You can follow the twitter feed from today’s day of action here
You can see pictures of the actions outside World Bank offices here
Why target the World Bank?
While the evidence couldn’t be clearer that we need to transition off of fossil fuel dependency, the WB continues to heavily fund fossil fuel projects, especially large coal projects. The WB’s core energy sector portfolio has significantly increased lending for fossil fuels by 400 percent since 2006.
Since 2007 the WB Group has provided $6.6 billion for coal-based energy development. In fact, 2010 was a record year for coal lending at the WB – the most heavily polluting of all fossil fuels. What’s worse, according to Oil Change International’s independent analysis, despite the Bank’s pro-poor rhetoric, none of the Bank’s oil, gas or coal projects in 2009-2010 were funded specifically to provide energy access to the poor.

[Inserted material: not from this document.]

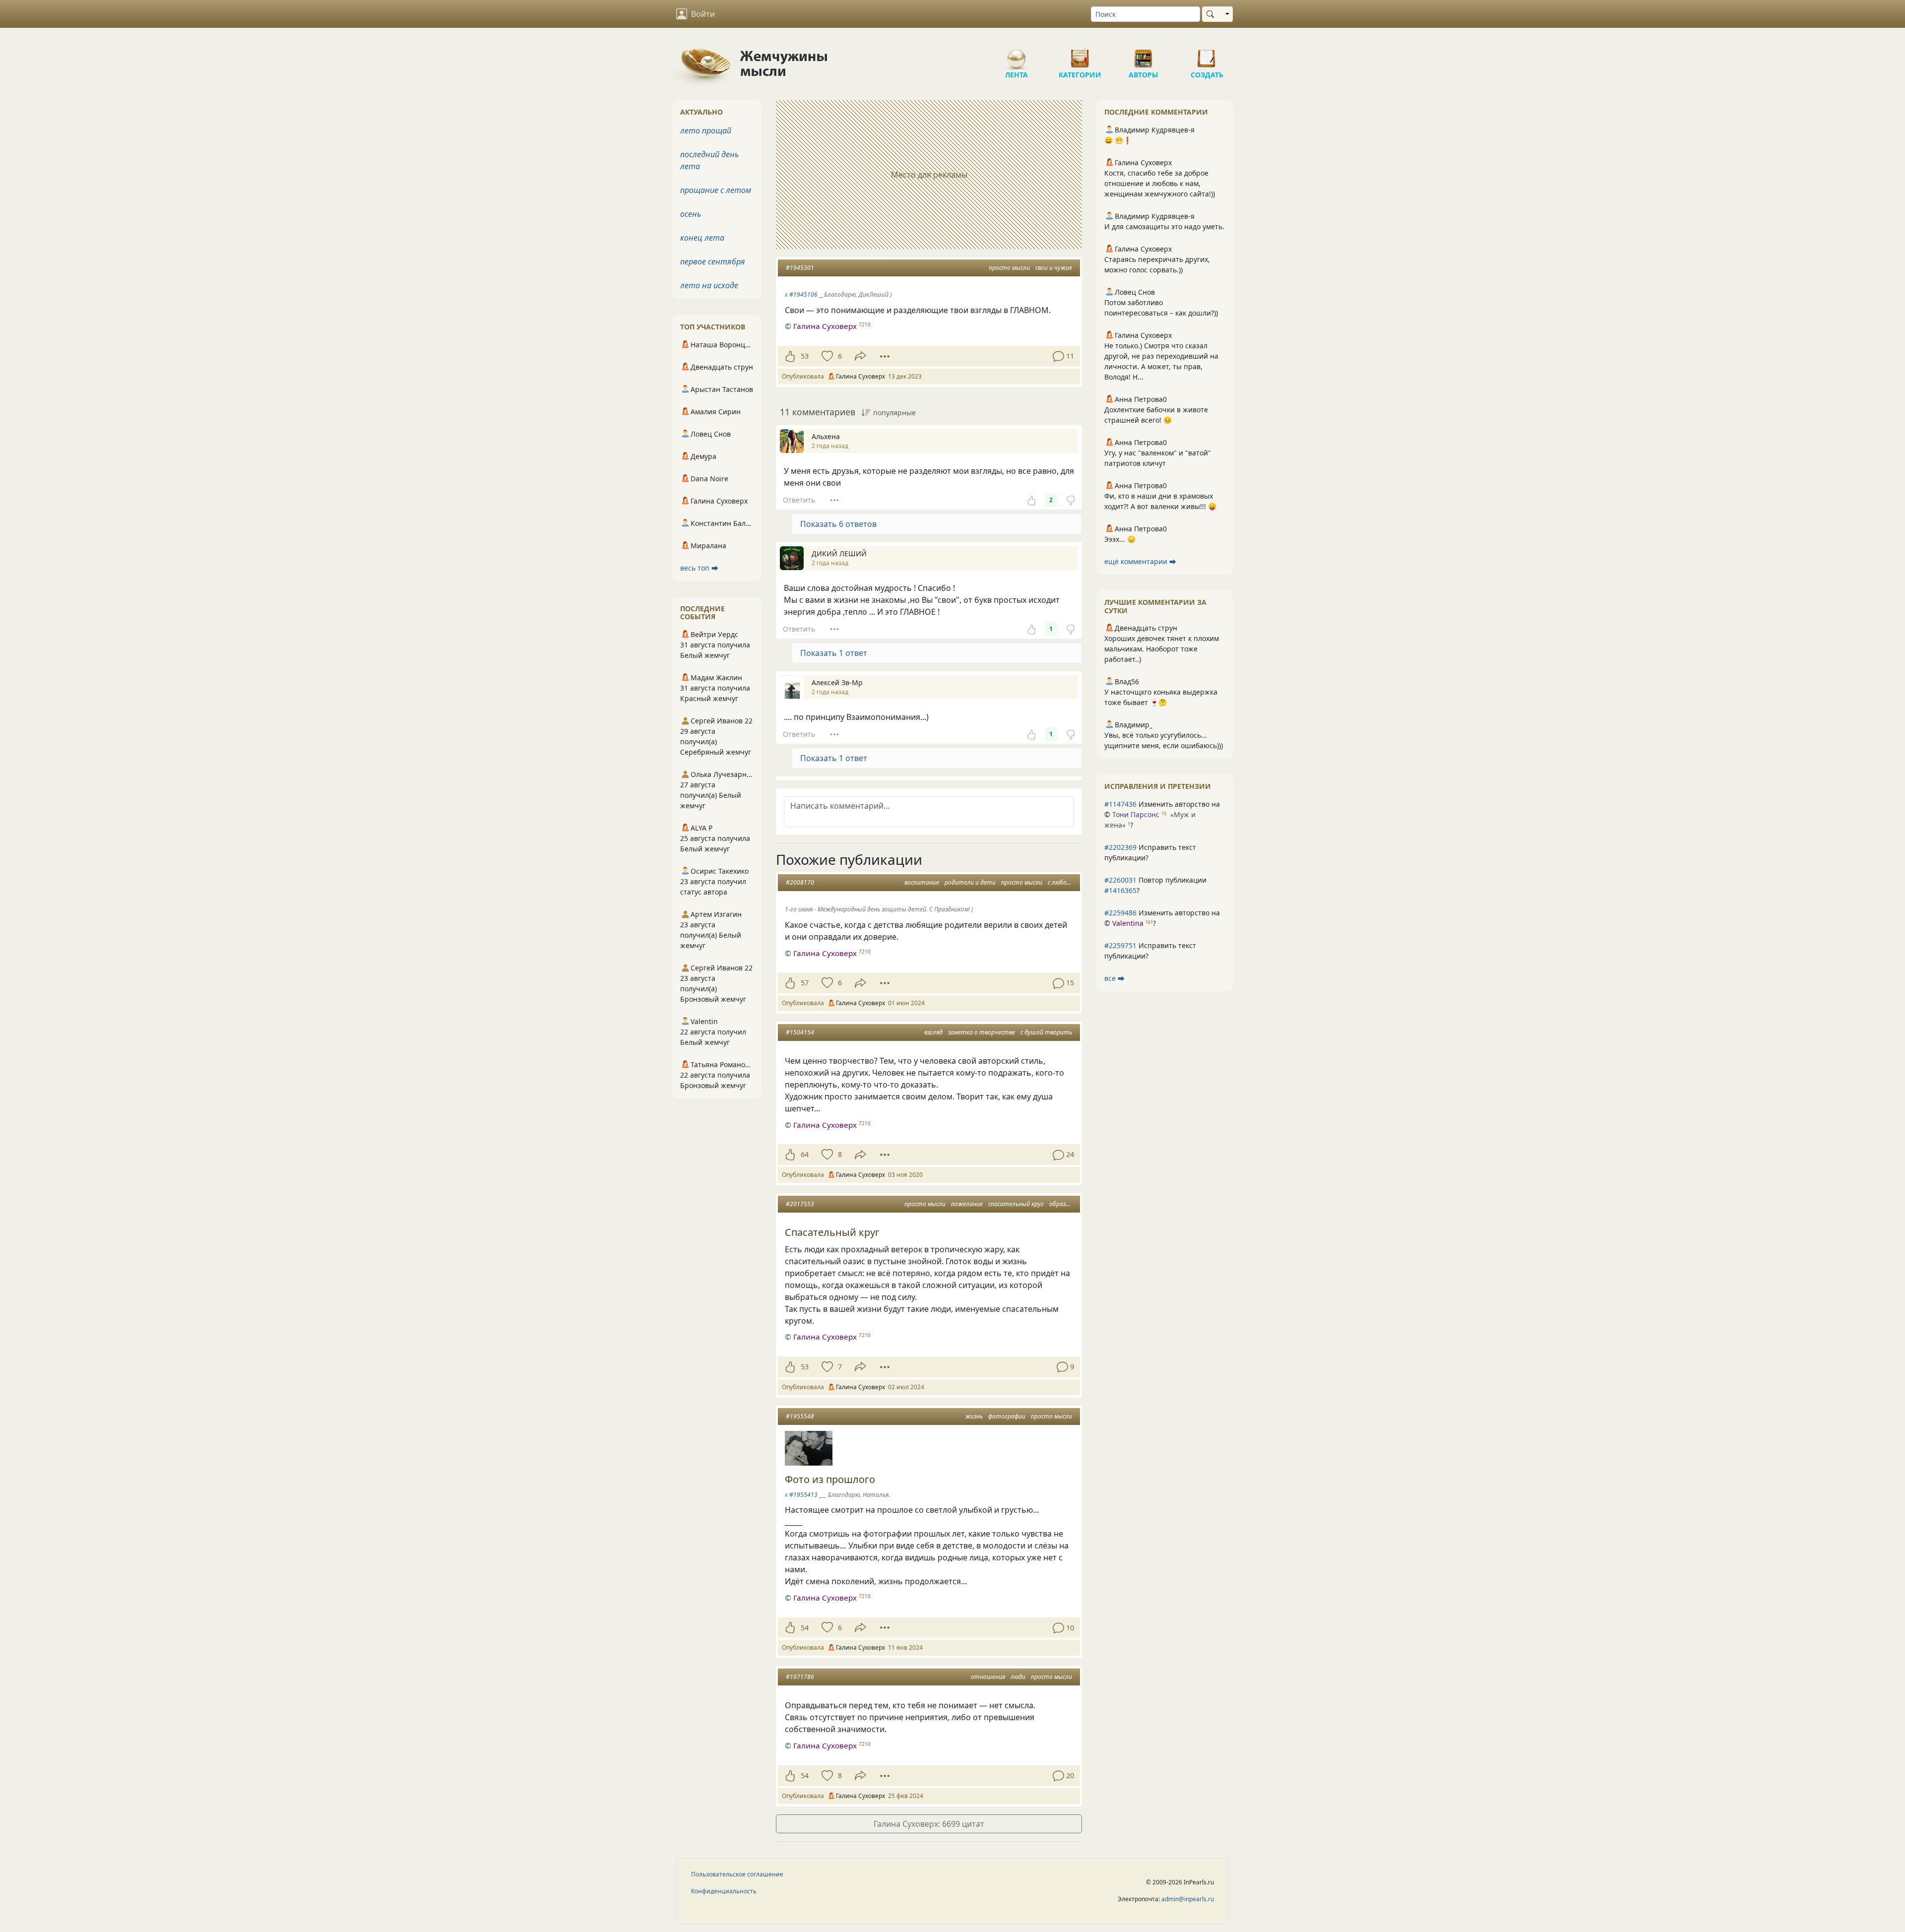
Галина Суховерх (825, 326)
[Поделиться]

The latest illustration of the bank’s climate-damaging lending is the Eskom project in South Africa, to which the WB approved a $3.75 billion loan in April. Ironically located in the same country as the next major round of UN climate talks (Durban, December 2011), the primary purpose of the project is building the world’s fourth-largest coal-fired power plant, at Medupi, which will spew 25 million tons of the climate pollutant carbon dioxide each year. You can find out more about the Eskom project and the opposition it has generated in “The Bank Loan That Could Break South Africa’s Back” by Patrick Bond.
Meanwhile, the WB was invited to serve as the interim trustee of the Green Climate Fund under the Cancun agreement. This was the wrong choice. The Council of Canadians joins many organizations internationally that will continue to oppose the WB’s role in climate finance, demanding instead alternative mechanisms and public sources of funds for climate financing commitments. We will be monitoring and responding to the WB’s actions with the Green Climate Fund.
Alongside continuing to lend money towards fossil fuel projects, the WB’s internal governance is undemocratic and not representing the voices of the Global South, which suffer most of the impacts of climate change. Its policies and programs are part of the problem and cannot become today the needed solution. The WB has been a main institution used to enforce structural adjustment, privatization and deregulation.
$285.7 million of the Canadian government’s commitments to climate finacing for the Global South is directed to the International Finance Corporation, a member of the WB group. This is truly disconcerting on a number of fronts. To name two; there is a real lack of transparency on how this funds are going to be used and clarity on how is ‘clean energy’ defined, does it include ‘clean coal’ (a myth)? Finally, as this day of action further proves, the WB is not a institution worthy of being trusted with meeting climate financing obligations. As part of the World Bank Out of Climate Finance Campaign, the Council of Canadians will be monitoring and responding to this in the lead up to the Durban climate talks.